O mercado teve uma queda de quase 20% em valores, em sell out, ou seja, os nossos varejistas não estavam vendendo e tentaram reduzir os estoques, nos atingindo diretamente. Consequentemente, o setor teve de parar fábricas, demitir pessoas. Na Mabe não houve demissão porque estamos crescendo tanto que uma crise externa refletiu em estabilidade interna. Não declinamos, apenas estabilizamos. Este trimestre começou um pouco melhor. Estamos vendendo um pouco mais. A Mabe está melhor do que outras empresas dessa indústria, porque estávamos muito mais preparados para se dar bem em uma crise. Primeiro, porque do total dos nossos negócios, apenas 1/3 estão nos EUA, temos 1/3 no restante da América do Norte e Caribe, e 1/3 na América do Sul. E a América do Sul não foi muito afetada, comparada ao resto do mundo. Com o Brasil liderando, é uma das regiões em que a crise ainda não bateu pesado.
Com a crise, o Brasil ajudou a empresa globalmente?

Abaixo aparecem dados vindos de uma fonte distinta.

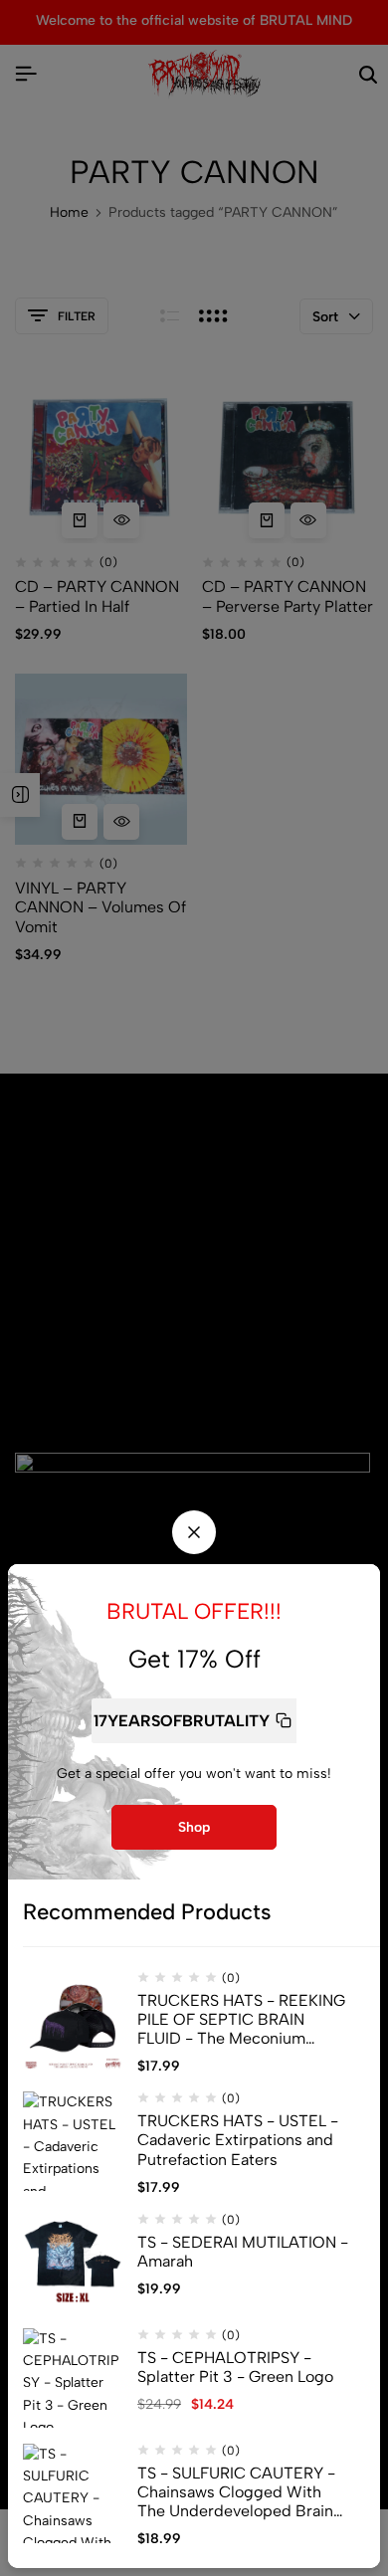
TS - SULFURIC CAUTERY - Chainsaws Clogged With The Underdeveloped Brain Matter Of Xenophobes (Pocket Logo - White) (236, 2492)
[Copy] (283, 1720)
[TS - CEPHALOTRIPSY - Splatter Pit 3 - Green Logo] (72, 2378)
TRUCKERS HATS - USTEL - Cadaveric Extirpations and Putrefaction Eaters (237, 2139)
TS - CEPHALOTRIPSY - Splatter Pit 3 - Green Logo (235, 2367)
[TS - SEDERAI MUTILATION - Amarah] (72, 2262)
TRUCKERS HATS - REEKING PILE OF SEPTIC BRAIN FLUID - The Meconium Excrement (241, 2020)
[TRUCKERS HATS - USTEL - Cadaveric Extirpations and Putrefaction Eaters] (72, 2141)
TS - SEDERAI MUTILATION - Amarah (242, 2252)
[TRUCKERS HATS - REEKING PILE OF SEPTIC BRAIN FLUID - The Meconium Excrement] (72, 2021)
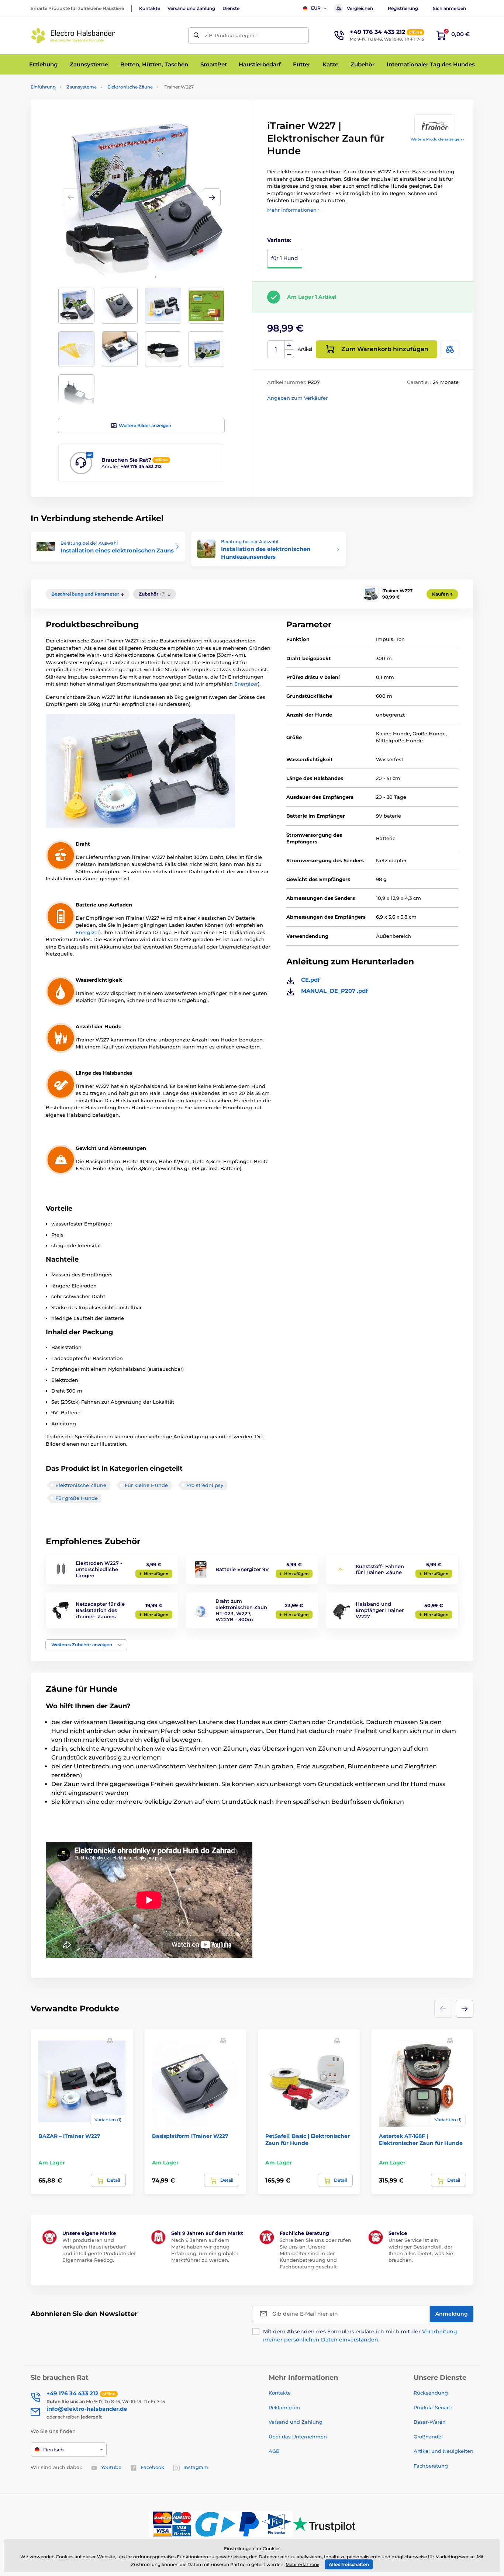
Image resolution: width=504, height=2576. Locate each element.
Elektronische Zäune (130, 87)
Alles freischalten (349, 2564)
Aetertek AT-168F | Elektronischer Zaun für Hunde (421, 2139)
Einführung (43, 87)
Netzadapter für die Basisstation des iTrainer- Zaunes (100, 1610)
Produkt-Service (433, 2407)
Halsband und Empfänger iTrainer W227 (380, 1610)
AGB (274, 2451)
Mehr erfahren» (302, 2564)
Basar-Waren (430, 2422)
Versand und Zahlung (191, 8)
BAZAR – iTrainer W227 (69, 2136)
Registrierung (403, 8)
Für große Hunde (76, 1498)
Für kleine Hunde (146, 1485)
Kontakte (149, 8)
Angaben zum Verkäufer (297, 398)
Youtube (111, 2467)
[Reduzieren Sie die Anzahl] (289, 353)
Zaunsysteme (81, 87)
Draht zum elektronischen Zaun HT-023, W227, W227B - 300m (241, 1610)
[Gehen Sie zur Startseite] (73, 35)
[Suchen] (196, 35)
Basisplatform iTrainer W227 (190, 2136)
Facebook (152, 2467)
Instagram (195, 2467)
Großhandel (428, 2437)
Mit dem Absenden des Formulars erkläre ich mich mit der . (360, 2335)
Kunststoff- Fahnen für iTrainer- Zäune (380, 1569)
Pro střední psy (204, 1485)
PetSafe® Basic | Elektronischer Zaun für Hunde (307, 2139)
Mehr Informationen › (293, 210)
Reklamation (284, 2407)
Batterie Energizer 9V (242, 1569)
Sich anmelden (449, 8)
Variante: (279, 240)
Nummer (276, 349)
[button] (212, 197)
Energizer (246, 684)
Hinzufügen (156, 1573)
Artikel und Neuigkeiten (443, 2451)
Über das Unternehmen (298, 2437)
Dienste (230, 8)
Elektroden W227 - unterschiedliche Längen (99, 1569)
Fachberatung (431, 2466)
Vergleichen (360, 8)
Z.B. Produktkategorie (231, 35)
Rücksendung (431, 2393)
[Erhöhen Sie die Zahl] (289, 345)
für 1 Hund (284, 258)
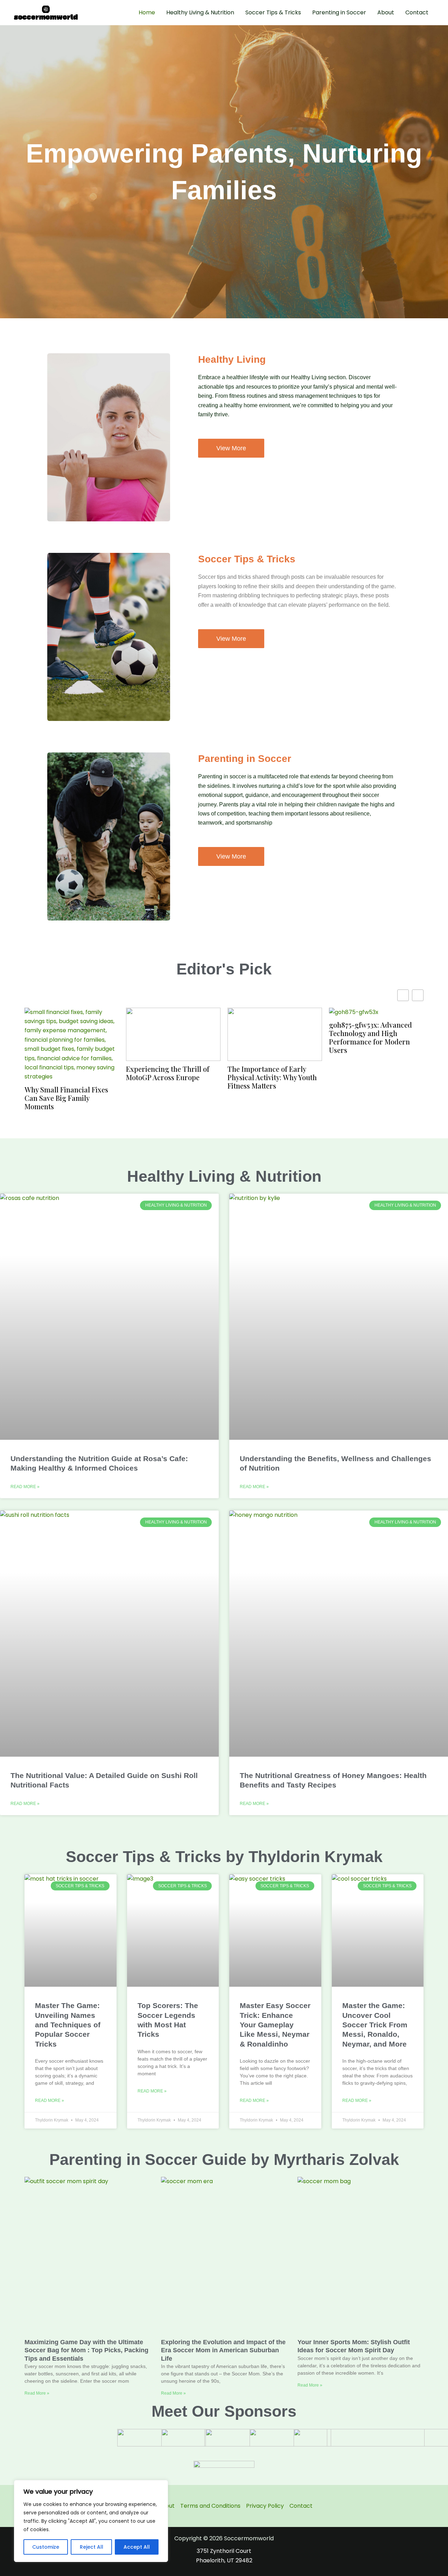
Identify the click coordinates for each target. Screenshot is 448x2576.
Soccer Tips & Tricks (273, 12)
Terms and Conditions (210, 2506)
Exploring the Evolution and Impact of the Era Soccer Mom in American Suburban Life (223, 2350)
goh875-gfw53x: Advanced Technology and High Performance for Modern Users (370, 1037)
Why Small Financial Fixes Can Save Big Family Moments (66, 1098)
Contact (416, 12)
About (385, 12)
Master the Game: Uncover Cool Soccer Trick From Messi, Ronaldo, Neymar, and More (374, 2024)
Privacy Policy (265, 2506)
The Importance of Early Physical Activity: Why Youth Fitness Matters (272, 1077)
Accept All (137, 2546)
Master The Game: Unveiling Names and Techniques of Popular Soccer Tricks (67, 2024)
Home (147, 12)
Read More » (25, 1486)
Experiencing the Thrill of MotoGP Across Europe (167, 1073)
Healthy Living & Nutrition (200, 12)
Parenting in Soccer (339, 12)
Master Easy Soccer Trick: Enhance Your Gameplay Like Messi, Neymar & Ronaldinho (275, 2024)
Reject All (91, 2546)
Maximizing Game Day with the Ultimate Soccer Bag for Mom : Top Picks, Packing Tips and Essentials (86, 2350)
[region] (91, 2521)
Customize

O Brasil está ocupando uma posição muito importante para a marca. A Mabe foi muito bem-sucedida ao entrar no Brasil em 2003. O crescimento da empresa dentro do País tem sido espetacular e hoje estamos muito bem colocados para aguentar uma crise.
 
IMPOSTOS
As complexidades tropicais
Política tributária brasileira, por duas vezes, impediu que Mabe lançasse novos produtos
A política tributária brasileira não foi de boas-vindas para a Mabe. A isenção de impostos sobre lavadoras acima de 10 kg fez a empresa trazer ao mercado brasileiro os produtos de 10,1kg, 11 kg e 12 kg. Com a entrada dos produtos, Mendizábal afirma que a concorrência tomou dois sentidos: uns buscaram a tecnologia para lançar produtos similares no mercado; outros optaram pela influência política para mudar a política de impostos, passando a isenção a valer somente para as máquinas com mais de 15 kg. “A Mabe aceitou o desafio”, afirma. Após nove meses e R$ 20 milhões investidos, a empresa lançou um produto de 15,1 kg. Mas novamente, viu o Imposto sobre Produto Industrializado (IPI) saltar de 0% para 20%. A Receita Federal, de acordo com a revista Exame (edição 925 – de 20 de abril de 2008), alega que as mudanças vieram em decorrência da deturpação da Lei pelos fabricantes, já que as máquinas grandes eram isentas por serem destinadas ao uso industrial. Mendizábal diz que tentou buscar ajuda com pessoas do governo que reconheceram o problema, mas não puderam ajudar. Essa luta, que se estende desde 2006, foi minimizada com o impacto causado pela crise.
 
LUXO
GE Monogram
A confiança da Mabe no mercado brasileiro e na posição diferenciada deste frente à crise mundial levou a empresa a fazer uma aposta luxuosa: o lançamento da linha GE Monogram no Brasil, visando clientes da classe AAA. “Apesar das condições econômicas desafiadoras do mercado, apostamos no potencial de nossos produtos e no poder de consumo deste público”, afirma Mendizábal. Para atender a exigência destes consumidores, a empresa reestruturou o setor de vendas e está trabalhando em uma rede de atendimento exclusiva.